*** Task data ***

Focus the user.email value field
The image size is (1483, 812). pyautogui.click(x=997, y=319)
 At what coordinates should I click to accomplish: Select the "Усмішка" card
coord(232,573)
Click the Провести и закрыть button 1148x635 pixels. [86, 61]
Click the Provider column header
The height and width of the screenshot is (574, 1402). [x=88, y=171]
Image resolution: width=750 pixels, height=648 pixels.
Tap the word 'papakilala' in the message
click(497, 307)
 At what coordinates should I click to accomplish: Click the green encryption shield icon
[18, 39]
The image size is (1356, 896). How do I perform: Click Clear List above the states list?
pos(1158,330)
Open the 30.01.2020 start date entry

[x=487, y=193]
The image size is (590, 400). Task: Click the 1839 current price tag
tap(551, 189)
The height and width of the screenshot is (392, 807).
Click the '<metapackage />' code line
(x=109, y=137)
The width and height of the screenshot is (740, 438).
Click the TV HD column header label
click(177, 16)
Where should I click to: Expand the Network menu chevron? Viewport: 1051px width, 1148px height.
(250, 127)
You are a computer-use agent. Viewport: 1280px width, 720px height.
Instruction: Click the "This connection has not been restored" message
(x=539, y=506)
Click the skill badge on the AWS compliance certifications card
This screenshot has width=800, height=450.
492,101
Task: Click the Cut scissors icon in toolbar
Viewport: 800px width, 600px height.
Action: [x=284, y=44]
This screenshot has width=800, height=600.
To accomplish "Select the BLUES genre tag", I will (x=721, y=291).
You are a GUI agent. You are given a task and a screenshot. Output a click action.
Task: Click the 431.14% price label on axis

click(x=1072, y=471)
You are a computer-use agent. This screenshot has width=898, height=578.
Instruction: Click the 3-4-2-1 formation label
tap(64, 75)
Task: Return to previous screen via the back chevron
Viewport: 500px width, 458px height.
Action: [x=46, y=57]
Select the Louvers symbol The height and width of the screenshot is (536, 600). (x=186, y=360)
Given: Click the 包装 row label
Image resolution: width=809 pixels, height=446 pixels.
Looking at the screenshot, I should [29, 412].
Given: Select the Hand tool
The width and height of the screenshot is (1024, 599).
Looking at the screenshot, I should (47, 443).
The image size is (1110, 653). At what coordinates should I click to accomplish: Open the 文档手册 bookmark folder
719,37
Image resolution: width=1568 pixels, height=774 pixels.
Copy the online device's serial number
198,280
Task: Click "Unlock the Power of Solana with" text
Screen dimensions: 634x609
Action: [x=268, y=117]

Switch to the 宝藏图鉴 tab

*** End of Task data ***

Please make your reply exactly the lines from the one containing "Screen dimensions: 634x609" through the end of the entries above, and nothing more.

#### [Result for this task]
Screen dimensions: 634x609
Action: [x=268, y=117]

Switch to the 宝藏图鉴 tab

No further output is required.